With the new king’s eagerness to modernise Bhutan, things are rapidly changing, and in recent years Bhutan has embarked on a fast and furious programme of modernisation. And this is where the current problems began.

The first event to shake the kingdom out of its millennial slumber was the arrival of television. Most Bhutanis seemed perfectly content to be living in the last country on earth where the box was banned (along with Coca-Cola and high-heeled shoes), but then a round-the-clock satellite service of 46 channels – most provided by Rupert Murdoch’s racy, Asian-based Star network – was launched.

The extent of TV’s responsibility for the damaging social changes that followed is still hotly debated. Crime, vandalism and anti-social behaviour – the blight of many advanced societies, but barely known in Bhutan – started to become commonplace. Local communes, once models of rectitude and scruple, reported a sudden wave of corruption cases, while parents and teachers noticed that children were becoming alienated, contemptuous of discipline and obsessed with western pop culture. An editorial in the country’s national newspaper, Kuensel, despaired of what was happening: “We are seeing, for the first time, broken families, school dropouts, and other negative youth crimes. We are beginning to see crime associated with drug users all over the world – shoplifting, burglary and violence.”
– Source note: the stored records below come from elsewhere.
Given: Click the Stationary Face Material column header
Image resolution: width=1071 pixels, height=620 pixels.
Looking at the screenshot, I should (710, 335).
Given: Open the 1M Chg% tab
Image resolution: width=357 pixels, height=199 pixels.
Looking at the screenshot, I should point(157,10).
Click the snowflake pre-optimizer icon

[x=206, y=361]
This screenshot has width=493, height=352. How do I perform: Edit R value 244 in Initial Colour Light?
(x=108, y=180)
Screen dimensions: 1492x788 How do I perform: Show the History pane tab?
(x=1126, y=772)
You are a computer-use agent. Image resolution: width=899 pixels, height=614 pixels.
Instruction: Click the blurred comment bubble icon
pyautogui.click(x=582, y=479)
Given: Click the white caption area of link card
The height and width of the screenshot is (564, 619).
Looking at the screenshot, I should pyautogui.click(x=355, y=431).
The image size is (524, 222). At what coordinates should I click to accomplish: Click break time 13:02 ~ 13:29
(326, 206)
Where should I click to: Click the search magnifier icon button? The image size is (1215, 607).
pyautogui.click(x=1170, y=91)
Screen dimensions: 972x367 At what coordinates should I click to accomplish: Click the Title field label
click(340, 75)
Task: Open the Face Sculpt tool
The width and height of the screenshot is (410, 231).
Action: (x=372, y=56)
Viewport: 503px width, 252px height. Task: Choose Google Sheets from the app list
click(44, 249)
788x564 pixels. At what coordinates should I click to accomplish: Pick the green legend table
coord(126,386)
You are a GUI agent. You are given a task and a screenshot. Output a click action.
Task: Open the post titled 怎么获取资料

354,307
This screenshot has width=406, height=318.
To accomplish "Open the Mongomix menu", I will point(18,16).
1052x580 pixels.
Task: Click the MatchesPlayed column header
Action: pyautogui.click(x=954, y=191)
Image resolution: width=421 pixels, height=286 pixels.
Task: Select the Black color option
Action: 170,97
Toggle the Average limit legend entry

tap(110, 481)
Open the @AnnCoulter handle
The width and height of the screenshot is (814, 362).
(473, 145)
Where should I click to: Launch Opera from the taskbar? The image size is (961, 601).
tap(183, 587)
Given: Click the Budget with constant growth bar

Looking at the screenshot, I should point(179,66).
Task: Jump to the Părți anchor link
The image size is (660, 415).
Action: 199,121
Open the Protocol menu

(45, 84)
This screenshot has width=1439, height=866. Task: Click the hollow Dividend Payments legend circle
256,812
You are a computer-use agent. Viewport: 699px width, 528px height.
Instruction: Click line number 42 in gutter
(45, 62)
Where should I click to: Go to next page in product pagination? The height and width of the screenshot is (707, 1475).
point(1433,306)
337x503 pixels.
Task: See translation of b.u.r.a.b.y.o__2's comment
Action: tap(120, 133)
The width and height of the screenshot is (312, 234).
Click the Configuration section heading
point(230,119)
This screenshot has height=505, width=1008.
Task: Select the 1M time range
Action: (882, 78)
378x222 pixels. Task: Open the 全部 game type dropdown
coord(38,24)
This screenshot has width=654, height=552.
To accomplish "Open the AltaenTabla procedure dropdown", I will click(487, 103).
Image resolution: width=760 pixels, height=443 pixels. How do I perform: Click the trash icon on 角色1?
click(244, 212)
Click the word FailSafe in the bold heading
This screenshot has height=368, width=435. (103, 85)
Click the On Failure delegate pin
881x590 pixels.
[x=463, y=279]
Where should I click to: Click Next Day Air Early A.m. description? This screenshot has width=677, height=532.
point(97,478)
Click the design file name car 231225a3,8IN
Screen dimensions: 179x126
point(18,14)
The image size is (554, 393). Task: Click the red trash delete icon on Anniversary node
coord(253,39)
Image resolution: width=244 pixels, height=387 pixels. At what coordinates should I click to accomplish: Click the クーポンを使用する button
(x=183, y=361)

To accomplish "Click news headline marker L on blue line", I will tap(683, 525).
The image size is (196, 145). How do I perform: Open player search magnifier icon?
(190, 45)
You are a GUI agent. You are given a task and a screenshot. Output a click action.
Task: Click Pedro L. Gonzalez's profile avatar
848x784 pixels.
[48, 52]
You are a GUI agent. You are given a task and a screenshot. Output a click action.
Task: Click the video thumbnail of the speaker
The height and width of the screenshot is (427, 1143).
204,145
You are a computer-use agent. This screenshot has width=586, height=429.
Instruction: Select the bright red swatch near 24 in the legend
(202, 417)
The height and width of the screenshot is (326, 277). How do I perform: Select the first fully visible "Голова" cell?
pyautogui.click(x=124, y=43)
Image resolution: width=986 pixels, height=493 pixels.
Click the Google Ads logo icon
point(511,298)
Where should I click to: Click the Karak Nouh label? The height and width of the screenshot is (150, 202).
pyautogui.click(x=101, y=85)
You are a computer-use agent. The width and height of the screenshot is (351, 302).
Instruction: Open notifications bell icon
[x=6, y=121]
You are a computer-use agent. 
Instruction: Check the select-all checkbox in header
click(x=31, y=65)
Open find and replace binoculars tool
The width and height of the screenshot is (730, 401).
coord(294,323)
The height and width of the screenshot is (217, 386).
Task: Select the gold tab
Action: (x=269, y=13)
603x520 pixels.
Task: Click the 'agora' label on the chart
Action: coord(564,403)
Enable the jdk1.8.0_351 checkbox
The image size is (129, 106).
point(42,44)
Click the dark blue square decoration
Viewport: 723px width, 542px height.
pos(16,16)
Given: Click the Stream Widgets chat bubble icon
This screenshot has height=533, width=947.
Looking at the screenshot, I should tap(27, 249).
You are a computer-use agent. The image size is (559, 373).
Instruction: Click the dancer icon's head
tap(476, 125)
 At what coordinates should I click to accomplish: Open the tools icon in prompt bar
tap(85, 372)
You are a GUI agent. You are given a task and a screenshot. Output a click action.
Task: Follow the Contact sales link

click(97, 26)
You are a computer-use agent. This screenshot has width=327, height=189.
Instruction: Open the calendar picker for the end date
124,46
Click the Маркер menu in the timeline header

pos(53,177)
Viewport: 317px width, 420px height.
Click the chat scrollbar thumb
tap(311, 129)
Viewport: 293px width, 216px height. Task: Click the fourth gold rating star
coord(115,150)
With Bhutan’s loss of innocence came – largely at Jigme’s urging – the abandonment of the absolute monarchy, to be replaced by an elected assembly, and the embrace of the modern world. “We no longer live in a small hidden kingdom,” he declared three years ago. “We are very much a part of this new globalised world. At the end of the day, what it will always come down to is – how can Bhutan stand on her own feet? How can we make a good living? What can Bhutan sell that the world wants to buy? How can Bhutan compete with other nations as equals? We are not competing with each other, we must compete with the rest of the world. It is no longer enough to say, ‘I am the best in Bhutan’ – you have to be the best wherever you go in the world.”